The reality is that aged care providers exist to provide a service, which should meet the changing expectations of the community. This will be even more critical as consumer directed care is mainstreamed into aged care service delivery as part of aged care reform.
Providers that develop accurate buyer personae of their target segments will be in a stronger position to attract consumers. Investing in market research at the facility level can use insight to develop effective engagement programs and adapt services.
The more the community feels ownership over the sustainability and success of the facility as a community asset, the more consistent occupancy and take-up of care packages will be.
Standing out from the crowd.
In a crowded, competitive market, it is important to stand out from the crowd. Some aged care providers invest in a highly professional image and paid media campaigns to establish their brand.

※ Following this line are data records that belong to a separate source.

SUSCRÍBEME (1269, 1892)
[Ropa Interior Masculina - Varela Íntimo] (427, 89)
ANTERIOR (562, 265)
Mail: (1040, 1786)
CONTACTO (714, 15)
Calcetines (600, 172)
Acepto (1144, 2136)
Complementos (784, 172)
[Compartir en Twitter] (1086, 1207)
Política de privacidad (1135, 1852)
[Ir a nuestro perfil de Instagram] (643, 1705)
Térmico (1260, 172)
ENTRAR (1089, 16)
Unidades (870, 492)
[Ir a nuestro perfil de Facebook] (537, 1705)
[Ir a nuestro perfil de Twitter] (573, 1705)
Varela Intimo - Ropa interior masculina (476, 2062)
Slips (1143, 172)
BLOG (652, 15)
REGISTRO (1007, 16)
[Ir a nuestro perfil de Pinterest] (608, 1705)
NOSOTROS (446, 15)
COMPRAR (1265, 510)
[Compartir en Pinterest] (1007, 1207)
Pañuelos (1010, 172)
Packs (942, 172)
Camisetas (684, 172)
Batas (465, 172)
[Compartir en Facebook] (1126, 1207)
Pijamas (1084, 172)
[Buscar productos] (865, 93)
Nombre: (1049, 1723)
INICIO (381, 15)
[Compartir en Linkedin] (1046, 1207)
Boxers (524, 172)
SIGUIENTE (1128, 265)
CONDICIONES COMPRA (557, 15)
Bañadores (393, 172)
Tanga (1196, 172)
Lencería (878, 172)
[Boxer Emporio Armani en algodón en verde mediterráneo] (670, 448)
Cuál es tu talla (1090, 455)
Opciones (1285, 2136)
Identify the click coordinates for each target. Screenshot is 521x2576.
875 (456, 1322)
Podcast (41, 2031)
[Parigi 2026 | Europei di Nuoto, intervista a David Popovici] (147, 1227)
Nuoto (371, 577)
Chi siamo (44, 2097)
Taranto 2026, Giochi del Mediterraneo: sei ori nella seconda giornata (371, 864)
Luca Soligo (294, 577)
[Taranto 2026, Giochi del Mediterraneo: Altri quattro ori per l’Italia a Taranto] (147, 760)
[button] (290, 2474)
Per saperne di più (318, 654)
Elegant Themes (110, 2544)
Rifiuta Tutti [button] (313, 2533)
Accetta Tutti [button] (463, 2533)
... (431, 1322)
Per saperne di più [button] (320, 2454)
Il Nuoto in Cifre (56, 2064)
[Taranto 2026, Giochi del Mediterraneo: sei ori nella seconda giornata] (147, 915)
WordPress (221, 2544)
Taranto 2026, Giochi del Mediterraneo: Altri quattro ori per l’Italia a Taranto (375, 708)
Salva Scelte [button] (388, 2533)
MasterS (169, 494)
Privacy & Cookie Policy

But you don’t need deep pockets to have a compelling and “sticky” message – one that is memorable and people talk about.
As consumers begin to shop around for services, brand differentiation not only ensures you are noticed and remembered but you also attract the customers you want.
Smaller providers have a bright future if they can leverage community connections and demonstrate local specialisation. Major providers will benefit from differentiating their value proposition and communicating it coherently and consistently across all facilities and interfaces with customers.
Promoting a company as offering “quality care”, “experienced nurses” and “great lifestyle” will not be as effective as finding out what makes your organisation different, and making it front and centre in your communications.
Fortunately, just like people, no two companies are the same.
The digital dimension.
It is likely the government will aggressively promote the Gateway Service, aged care website and national call centre through mass marketing and advertising. Therefore it is likely consumers will regularly use these services to get the answers they need to make informed decisions about their aged care needs.
A poor score on the aged care website will have an impact on an organisation’s reputation but it need not be the only source of information. Providers can limit the damage by adopting multi-channel communication online and connecting with local networks using social media. Word of mouth is still the most powerful form of marketing. Social media has made this easier and more influential; but only if you are in the conversation.
More older people are actively using online channels. Our Older Victorians Online report revealed that more than 20 per cent of 75- to 85-year-olds and 37 per cent of 65- to 75-year-olds cited social media as one of their main online activities. This figure will continue to rise as a result of the government’s investment in the national broadband network. No matter the market or the medium in order to be consumer driven providers will need to shift their marketing from a basic functional level to being part of an organisation’s strategic objectives.